Although the shootings continued for several hours, no members of the National Guard were deployed to contain the armed groups. Zacatecas Governor David Monreal Ávila — a member of the leftist National Regeneration Movement (Morena) of Mexican President Andrés Manuel López Obrador (AMLO) — has been under intense criticism for failing to curb the violence and killings since he assumed office in September 2021.

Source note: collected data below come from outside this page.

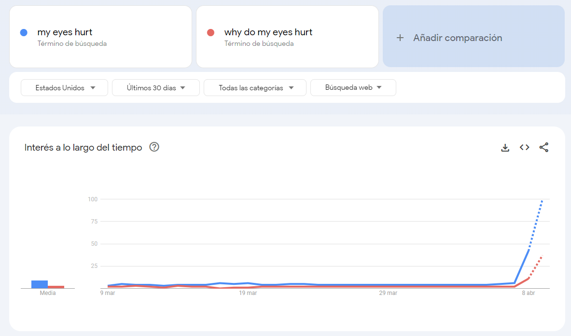Select the 19 mar date on the chart axis
The height and width of the screenshot is (336, 571).
coord(248,293)
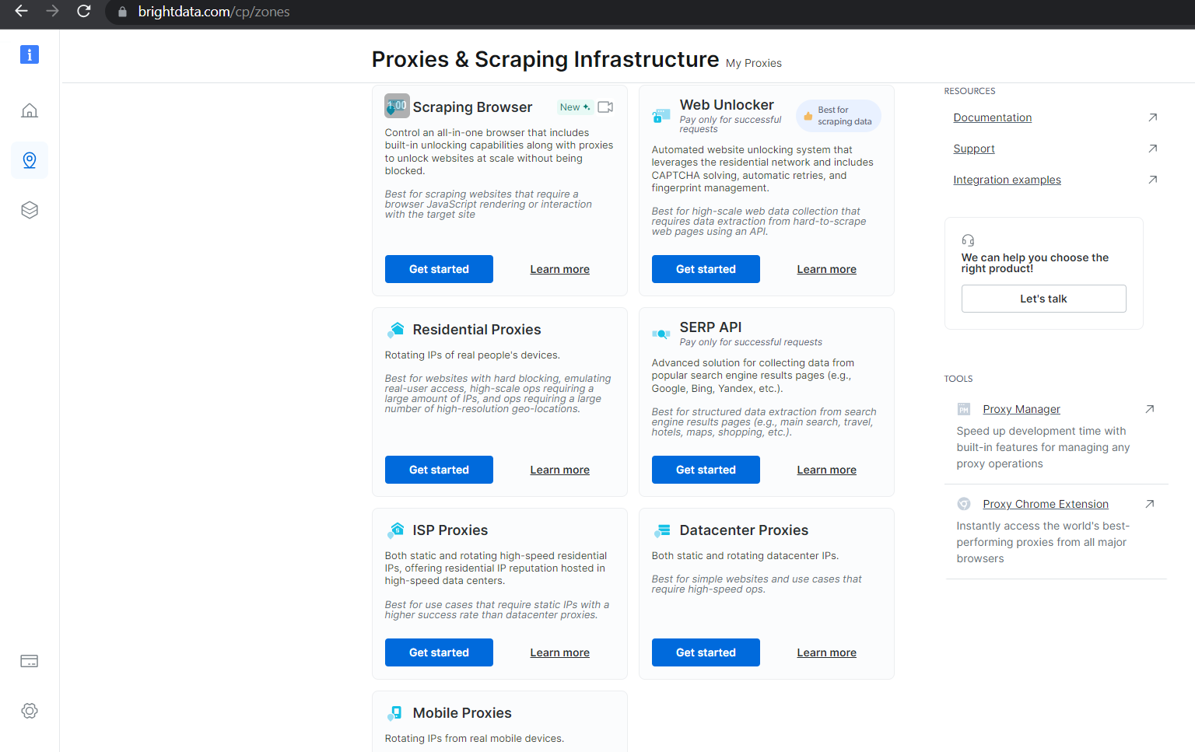This screenshot has width=1195, height=752.
Task: Get started with Web Unlocker
Action: [706, 268]
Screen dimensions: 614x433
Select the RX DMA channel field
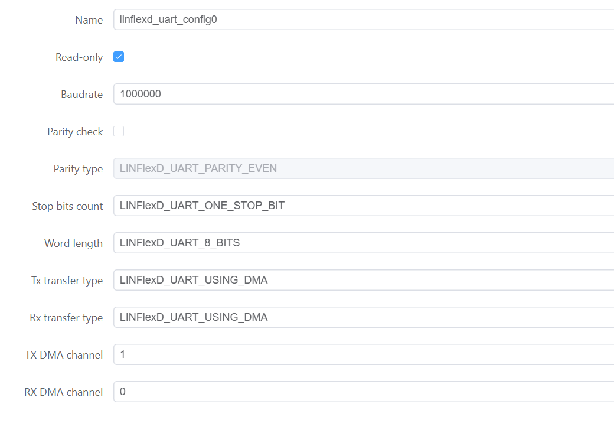(x=363, y=392)
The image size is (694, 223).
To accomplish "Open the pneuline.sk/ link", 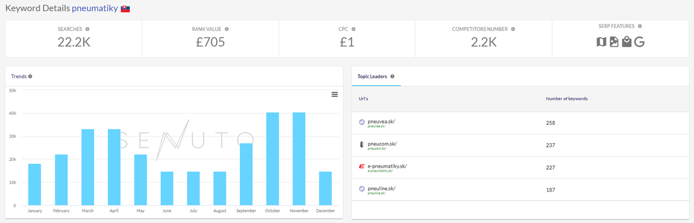I will (381, 188).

In April of this year, six bodies with obvious signs of torture were found in Pinos, Zacatecas, a town near the state border with San Luis Potosí. A month later, in May, a three-year-old was shot dead in a church in Fresnillo, Zacatecas, the victim of crossfire in a chase between alleged criminals. Just recently, on June 8, two bags with human remains were found in the metropolitan municipality of Guadalupe, also in Zacatecas.

Just one month into his six-year term as governor of Zacatecas, Monreal Ávila’s administration had already racked up a roster of 220 drug-related murders. In January of this year, the bodies of 10 murdered people were found in front Monreal’s Ávila’s office, stuffed inside a flatbed pickup truck in the main plaza of the state capital. Zacatecas Chief Prosecutor Francisco Murillo said seven of the bodies had been autopsied and all died of “asphyxiation by strangulation.”

In November of last year, López Obrador visited Zacatecas, in a show of support to Monreal Ávila, and promised the governor that he would deploy a large contingent of federal armed forces to the state. Zacatecas has been plagued by a shortage of municipal police, who would abandon their posts in fear of retaliation by criminal elements. This lack of police presence has led to the growing insecurity in many of the municipalities.

Most of the violence in Zacatecas is caused by the ongoing turf war between the New Generation Jalisco Cartel (CJNG) and the Sinaloa Cartel, experts say. One of the most violent clashes between the two rival cartels happened in June of last year, leaving 19 people dead.